Probabilmente il caso letterario più interessante del decennio. “L’amica geniale” è un titolo che in realtà designa una serie di quattro romanzi scritti da Elena Ferrante, probabilmente uno pseudonimo di uno scrittore anonimo o di un gruppo di scrittori. I libri ruotano tutti attorno a delle figure femminili della Napoli degli anni ’50. È una Napoli semplice ma difficile, soprattutto per delle bambine che si troveranno poi a crescere e a diventare donne. Il romanzo è stato definito come un Bildungsroman, ovvero un romanzo di formazione, poiché segue il percorso delle protagoniste dall’infanzia fino all’età adulta. Un libro forte, vero, che trascina pagina dopo pagina e segna profondamente l’anima.

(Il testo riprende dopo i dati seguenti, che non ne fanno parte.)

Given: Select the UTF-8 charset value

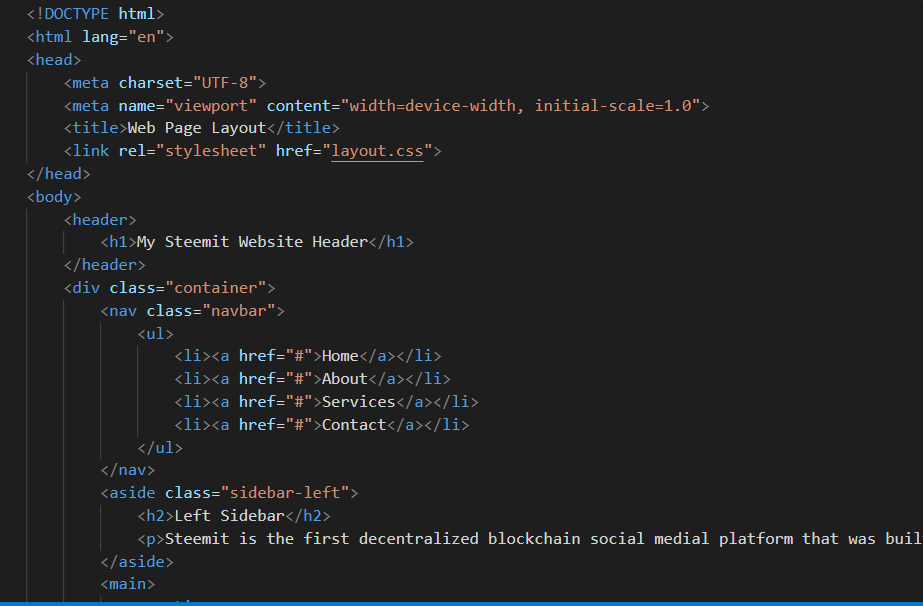Looking at the screenshot, I should pyautogui.click(x=225, y=83).
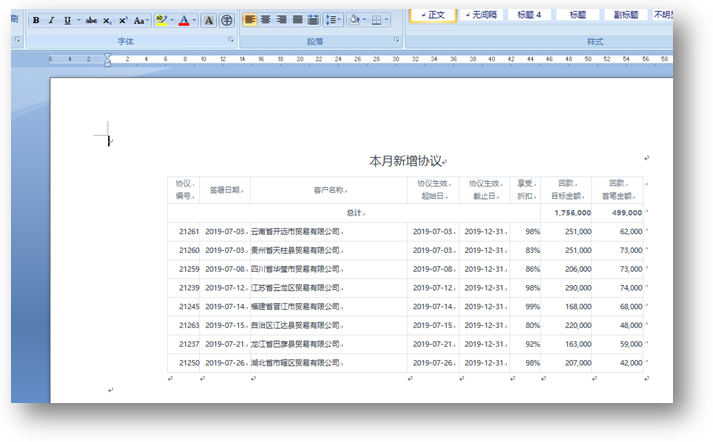The width and height of the screenshot is (713, 442).
Task: Open font color dropdown arrow
Action: [193, 20]
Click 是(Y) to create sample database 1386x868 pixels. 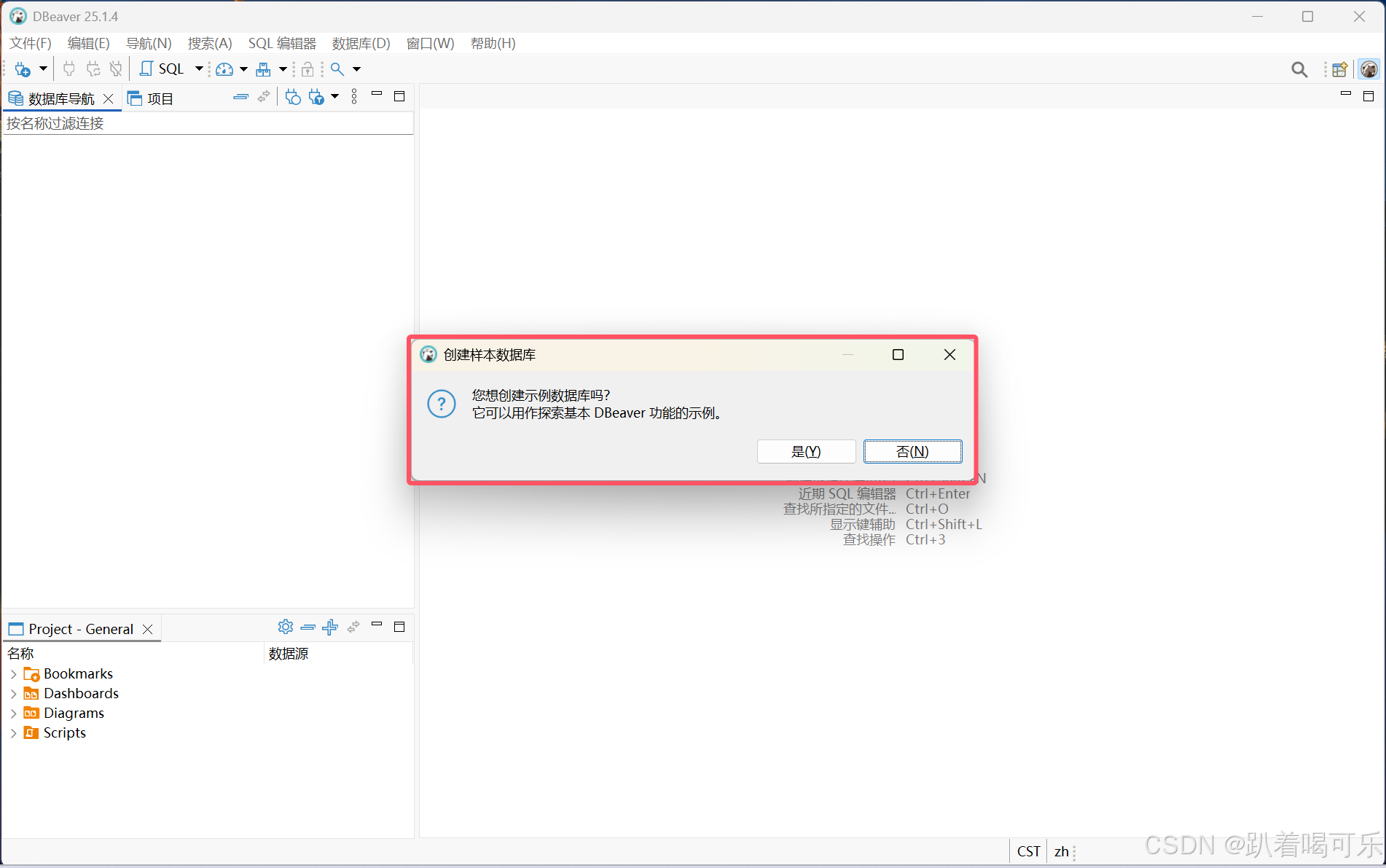[806, 451]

Il decennio che è appena trascorso ci ha regalato grandi titoli letterari e nuove emozioni, ma è doveroso citare almeno un titolo tra quelli che, seppur scritti in altri periodi spesso lontani dal nostro, suonano più attuali che mai e ci fanno pensare che siano stati scritti e pubblicati oggi stesso. Un esempio? “La fattoria degli animali” di Orwell è uno di questi libri eterni, uno di quelli che congelano il tempo e ci regalano nuove visioni di vecchie questioni, ma soprattutto ci regalano nuove domande e, probabilmente, anche nuove risposte. Che il decennio futuro possa portarci altrettante sorprese. Nell’attesa, rispolveriamo un po’ le pagine dei capolavori che la letteratura ci ha regalato fino a oggi.